Tuesday, October 9, 2012

6.13.19 A Jammer successfully calling off a jam when she is not Lead Jammer.

Today's rule is an Illegal Procedure major penalty. It is similar to yesterday's rule, however it is a penalty for a jam that is successfully called off when the non-lead jammer attempts to call it off. Per rule 3.4.6, only the lead jammer may call off the jam. If a jammer is not lead, and she taps her hips repeatedly, she is giving the signal to call off the jam, which is an attempt to have it called of. If the jam is called off as a result of this illegal attempt, the jammer will receive a major penalty.

It is because of this rule why the accepted practice of only jam refs calling off the jam has come about. The jam refs are the ones who will know best if a jammer is or isn't actually lead. By jam refs calling off jams first, it helps prevent this penalty from having to be issued.

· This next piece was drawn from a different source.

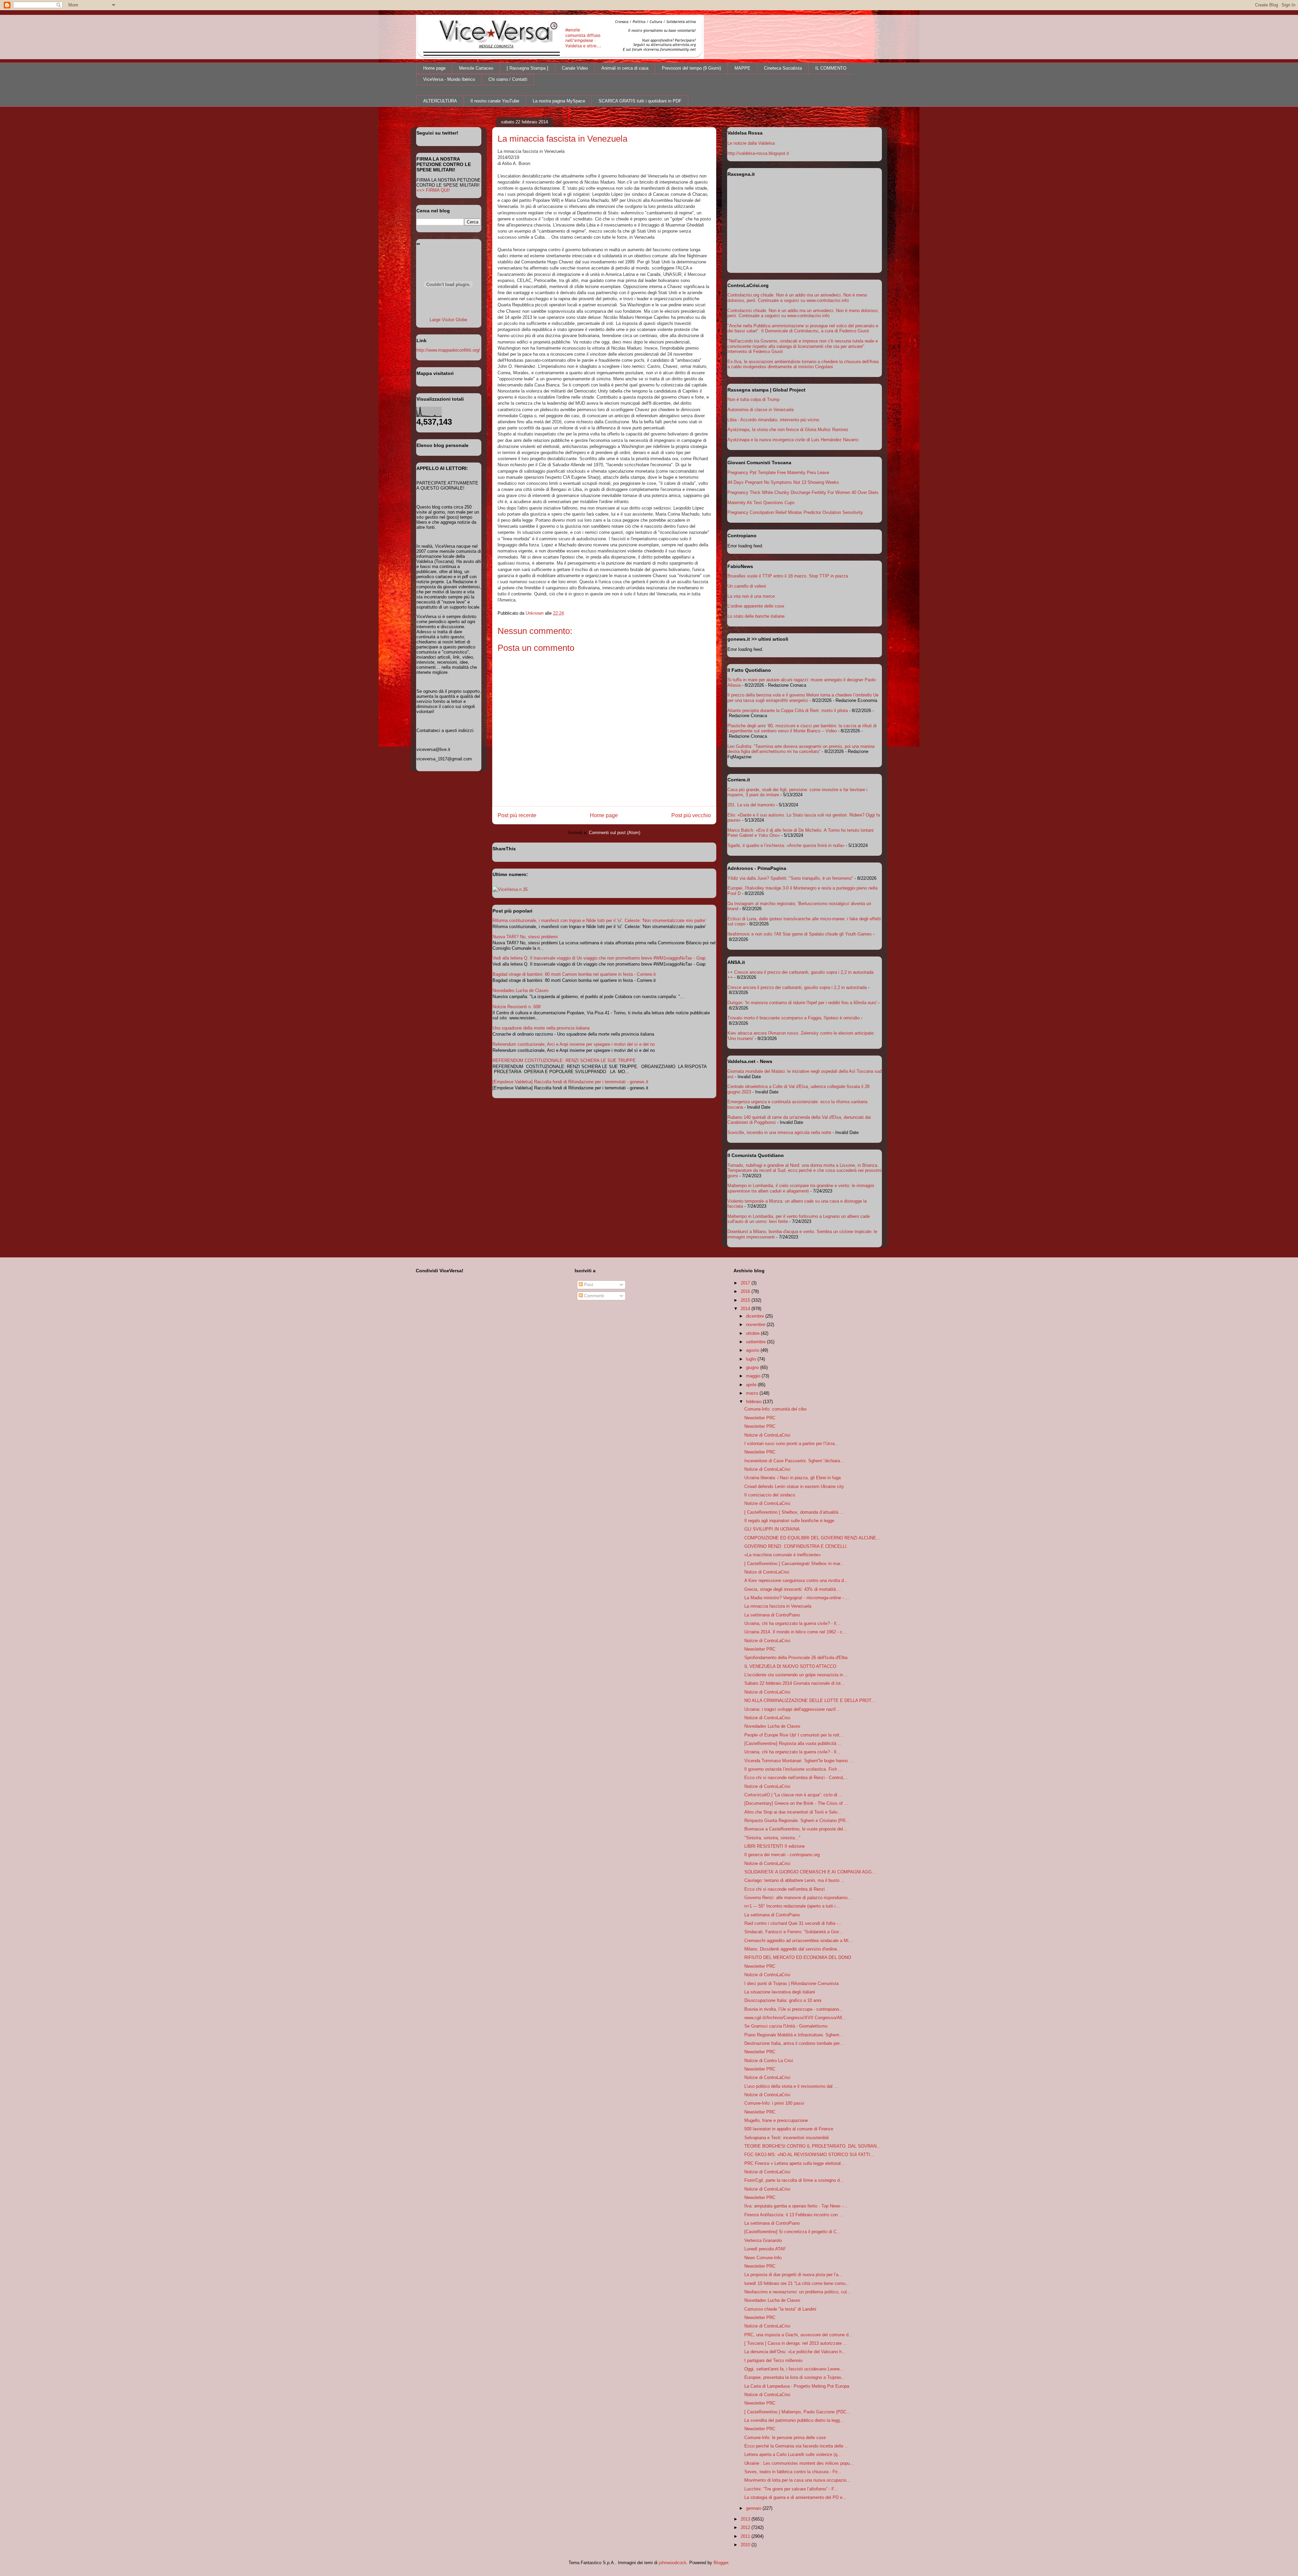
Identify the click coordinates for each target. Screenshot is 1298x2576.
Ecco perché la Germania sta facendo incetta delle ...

This penalty used to be a little ambiguous. Prior to version 4.0 of the WFTDA rules it said "successfully calling off a jam", making it unclear if this rule applied to only jammers or all skaters. Considering only jammers can call off jams, it didn't make sense that this rule would apply to blockers. However, the fact that no particular position was identified made it unclear. The rule was eventually changed to read "a jammer successfully calling off a jam". It is now very clear that this rule applies only to jammers who are not lead.


Friday, October 5, 2012

6.13.24 A skater, after addressing mid jam equipment malfunction, re-entering the track in front of more than one pack skater.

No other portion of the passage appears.